MATERIALS PROVIDED -
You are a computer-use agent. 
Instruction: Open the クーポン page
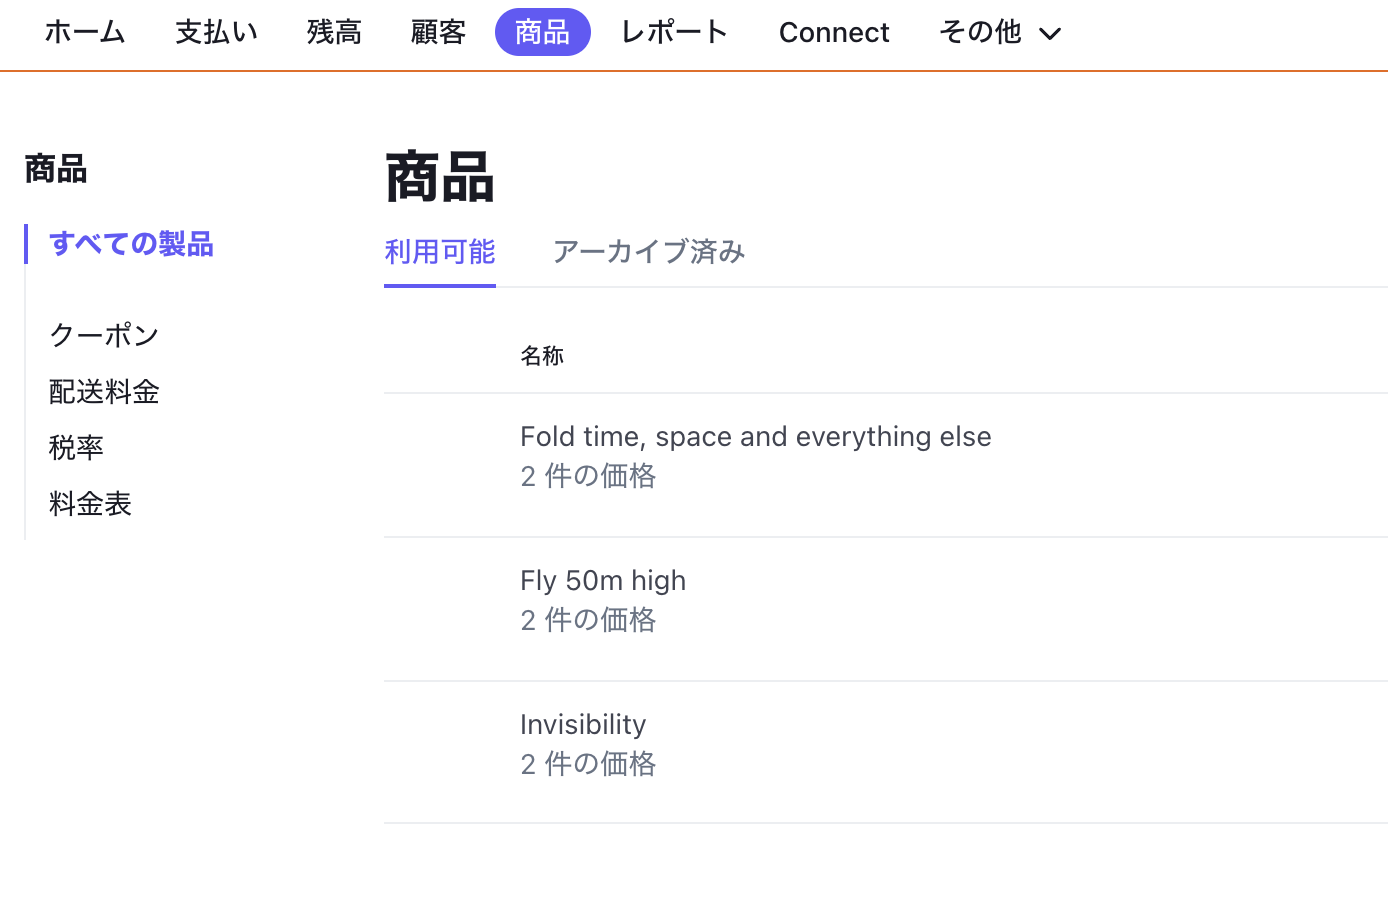103,335
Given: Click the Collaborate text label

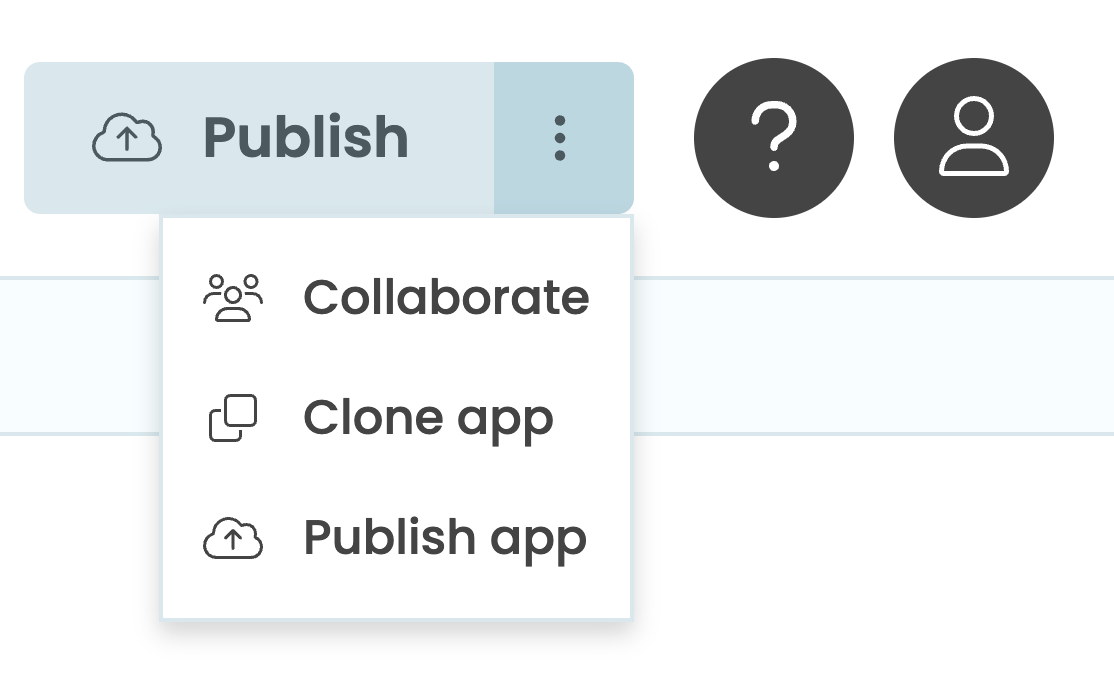Looking at the screenshot, I should click(446, 296).
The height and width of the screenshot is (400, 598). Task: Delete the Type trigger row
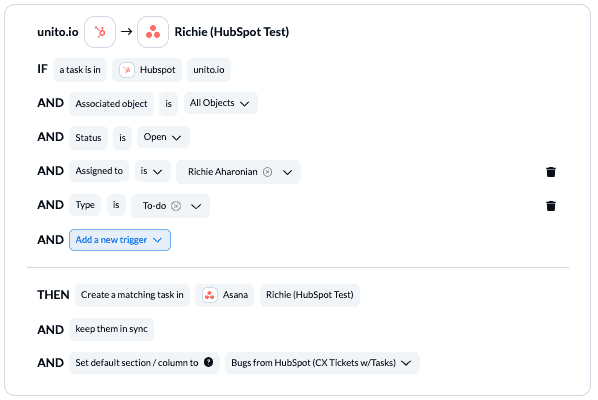(551, 206)
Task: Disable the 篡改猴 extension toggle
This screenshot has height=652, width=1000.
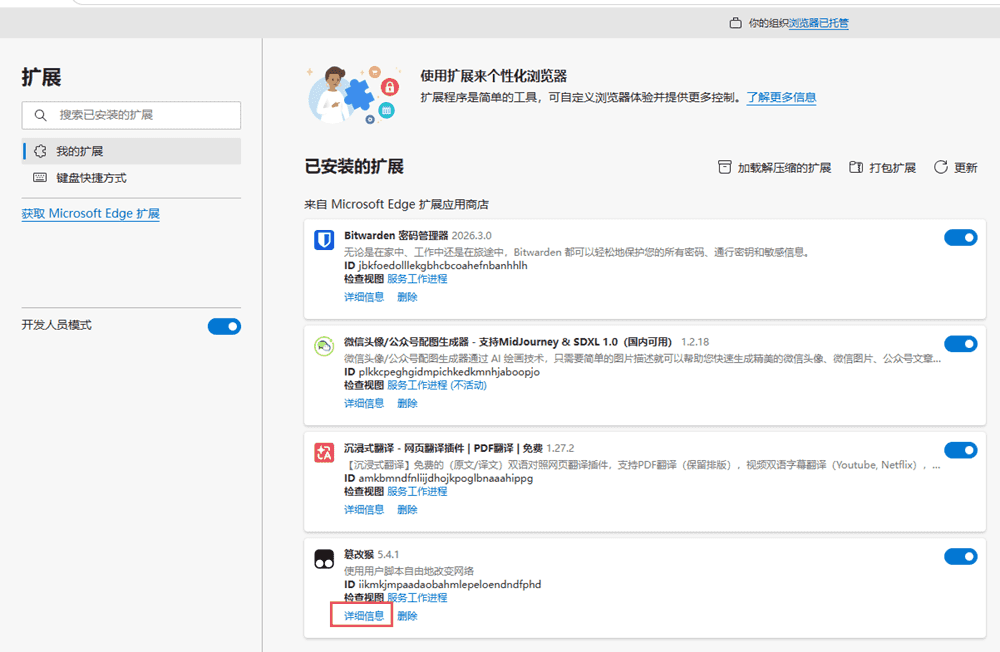Action: pos(960,557)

GOAL OF THE EXERCISE - All lines from the one containing "The height and" to the last line of the records above, both included, need to be repeated word for word; omit the pictures.

ANSWER BOX -
The height and width of the screenshot is (400, 598). Task: Delete the Type trigger row
(551, 206)
Task: Disable the 篡改猴 extension toggle
This screenshot has height=652, width=1000.
Action: pos(960,557)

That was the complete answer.